With customary contempt for international humanitarian and human rights norms, the Sri Lankan state has rejected all criticism of its 'welfare camps' and instead blamed the international community for the suffering of the Tamils. That the Tamil detainees are starving is the fault of the United Nations agencies'. So, apparently, is the revolting sanitary conditions that inevitably came about when hundreds of thousands were crammed into the tented camps. Colombo's contempt for international norms was underlined when President Mahinda Rajapakse this week mockingly boasted that his camps "are the best in the world."

 

An increasing number of international observers and scholars have begun taking a close look at ongoing events in Sri Lanka. Former skeptics are increasingly agreed that something is seriously wrong in Sri Lanka. As Prof.

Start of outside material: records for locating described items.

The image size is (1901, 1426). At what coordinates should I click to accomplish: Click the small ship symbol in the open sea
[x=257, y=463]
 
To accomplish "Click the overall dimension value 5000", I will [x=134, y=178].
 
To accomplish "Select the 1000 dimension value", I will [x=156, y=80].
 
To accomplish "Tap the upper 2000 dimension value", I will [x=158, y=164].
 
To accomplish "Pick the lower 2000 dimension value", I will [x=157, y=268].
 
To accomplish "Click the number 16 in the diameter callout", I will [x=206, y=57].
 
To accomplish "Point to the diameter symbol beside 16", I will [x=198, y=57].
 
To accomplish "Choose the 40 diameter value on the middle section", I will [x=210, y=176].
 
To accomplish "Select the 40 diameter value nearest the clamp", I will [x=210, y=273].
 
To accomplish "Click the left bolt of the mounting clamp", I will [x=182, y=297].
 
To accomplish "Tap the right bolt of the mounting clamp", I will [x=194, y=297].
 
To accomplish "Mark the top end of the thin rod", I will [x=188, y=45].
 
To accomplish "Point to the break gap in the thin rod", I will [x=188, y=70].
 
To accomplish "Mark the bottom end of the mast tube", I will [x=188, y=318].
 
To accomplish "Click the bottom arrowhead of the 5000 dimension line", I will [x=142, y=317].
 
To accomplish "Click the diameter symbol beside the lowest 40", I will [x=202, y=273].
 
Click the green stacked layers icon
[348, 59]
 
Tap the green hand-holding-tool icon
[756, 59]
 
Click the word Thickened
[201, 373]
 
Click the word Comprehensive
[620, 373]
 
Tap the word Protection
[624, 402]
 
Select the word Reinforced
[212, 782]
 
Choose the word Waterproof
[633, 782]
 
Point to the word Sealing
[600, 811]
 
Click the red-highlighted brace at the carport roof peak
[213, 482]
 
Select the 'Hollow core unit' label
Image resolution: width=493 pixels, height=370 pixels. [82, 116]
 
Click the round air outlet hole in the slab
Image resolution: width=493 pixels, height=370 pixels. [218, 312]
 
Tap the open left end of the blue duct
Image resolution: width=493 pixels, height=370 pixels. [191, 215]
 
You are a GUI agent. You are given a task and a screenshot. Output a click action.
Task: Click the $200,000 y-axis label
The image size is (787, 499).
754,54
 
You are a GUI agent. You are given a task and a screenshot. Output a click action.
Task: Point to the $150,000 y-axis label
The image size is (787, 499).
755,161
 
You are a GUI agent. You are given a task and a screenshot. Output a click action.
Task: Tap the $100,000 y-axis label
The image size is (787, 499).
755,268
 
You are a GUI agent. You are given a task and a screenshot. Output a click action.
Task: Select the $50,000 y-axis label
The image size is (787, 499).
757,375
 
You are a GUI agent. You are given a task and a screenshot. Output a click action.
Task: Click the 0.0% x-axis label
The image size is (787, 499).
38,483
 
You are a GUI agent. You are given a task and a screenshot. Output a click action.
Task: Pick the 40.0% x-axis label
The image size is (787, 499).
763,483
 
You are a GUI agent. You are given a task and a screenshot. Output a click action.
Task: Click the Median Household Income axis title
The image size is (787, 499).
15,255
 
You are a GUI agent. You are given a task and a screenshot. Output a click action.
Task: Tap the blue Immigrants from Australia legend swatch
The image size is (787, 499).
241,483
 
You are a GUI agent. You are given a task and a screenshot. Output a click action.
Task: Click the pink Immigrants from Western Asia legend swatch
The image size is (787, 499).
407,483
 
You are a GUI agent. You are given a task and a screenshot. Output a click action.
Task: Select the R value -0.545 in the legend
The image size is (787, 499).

Martin Shaw, an expert on genocide, puts it, "the continuing concentration of over 250,000 people in the camps … itself constitutes a most serious crime." Human Rights Watch has condemned the "illegal detention of 300,000 Tamils" as a "national disgrace."

 

None of this international criticism is going to make an iota of difference to Colombo. The Rajapske regime is enjoying the highest popularity of any Sinhala government. It is whipping up a wave of Sinhala chauvinism that had been simmering under former governments but is now rampant. The defeat of the Liberation Tigers' conventional strength in May, despite the horrific - and still hidden - casualties suffered by the Sinhala military, has triggered undisguised triumphalism and daily acts of racism.

 

More importantly, the Rajapakse government has set about transforming Sri Lanka from the market democracy that - on the surface, at least - was engaging with Western notions of good governance, free markets, ethnic equality and other liberal concepts, into an archaic model of Sinhala governance straight from the pages of the Mahavamsa mytho-narrative. President Rajapakse has encouraged comparisons between him and the Sinhala king Dutugemunu in these chronicles. Whilst people in other countries may snicker at such conduct, the implications for the island's future of this re-enactment of a mythical past could not be more serious. For the Tamils, they are genocidal. It is worth remembering that in the Mahavamsa, the Sinhalese’ enemies are the 'Damils' - sub-humans.

 

The point here is that Sri Lanka's actions towards the Tamils are not merely the result of weak state capacity, indifference, corruption or the peculiarities of a particular Sinhala leadership, but the consequences of the pursuit - the 'making real' - of a particular ordering of ethnic value inherent to Sinhala mytho-narrative. Amidst a logic that places the Sinhala - the 'rightful' inheritors of the island - at the top of a hierarchy of ethnicities, no amount of 'engagement', 'capacity-building' or otherwise cajoling the Sinhala state is going to produce any change in its conduct. If the international community is going to stand by its humanitarian and human rights norms, then it is going to have to confront the Sinhala state head on. The Tamil Diaspora, settled mainly in the liberal democracies of the West, must continue to engage with these states and the associated international organizations and agencies. Whilst the Sri Lankan state can murder, threaten and block access to Tamil voices in the island, it cannot silence their fellow Tamils overseas. In the coming months and years, the Sinhalese will make it clear why 'reconciliation' is impossible in Sri Lanka. But in the interim, the Diaspora must ensure that the West-led international community makes good on its claim to defend human rights and other liberal values.